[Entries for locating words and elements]
• • • • •
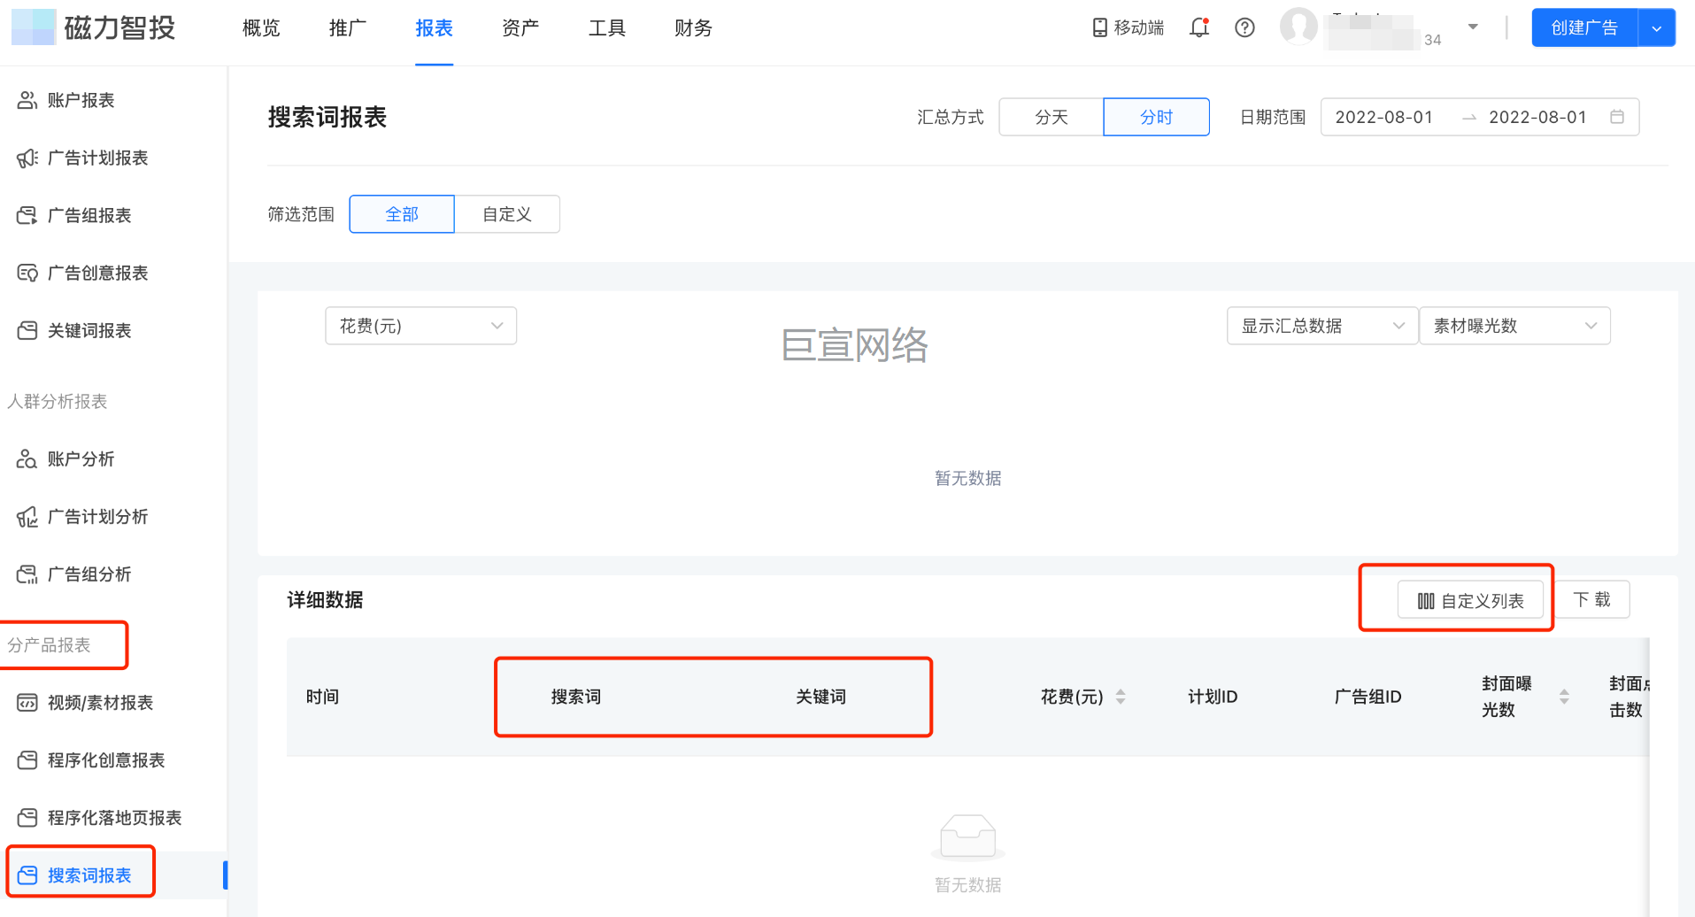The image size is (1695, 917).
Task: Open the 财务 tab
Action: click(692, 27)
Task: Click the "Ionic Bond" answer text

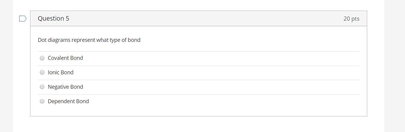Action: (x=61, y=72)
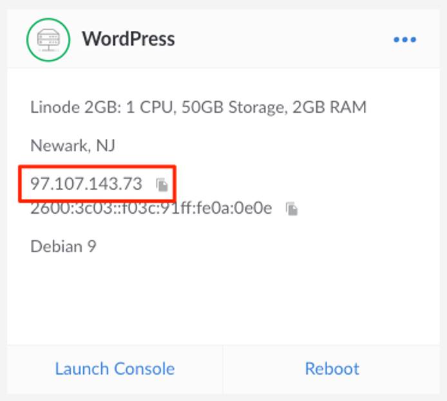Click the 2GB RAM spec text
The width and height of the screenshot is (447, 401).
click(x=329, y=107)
• • • • •
● Exercise details
Collect every line of the data that contains the string "Task".

● Exercise response
Task: Open the 财务 tab
Task: Click the "Ionic Bond" answer text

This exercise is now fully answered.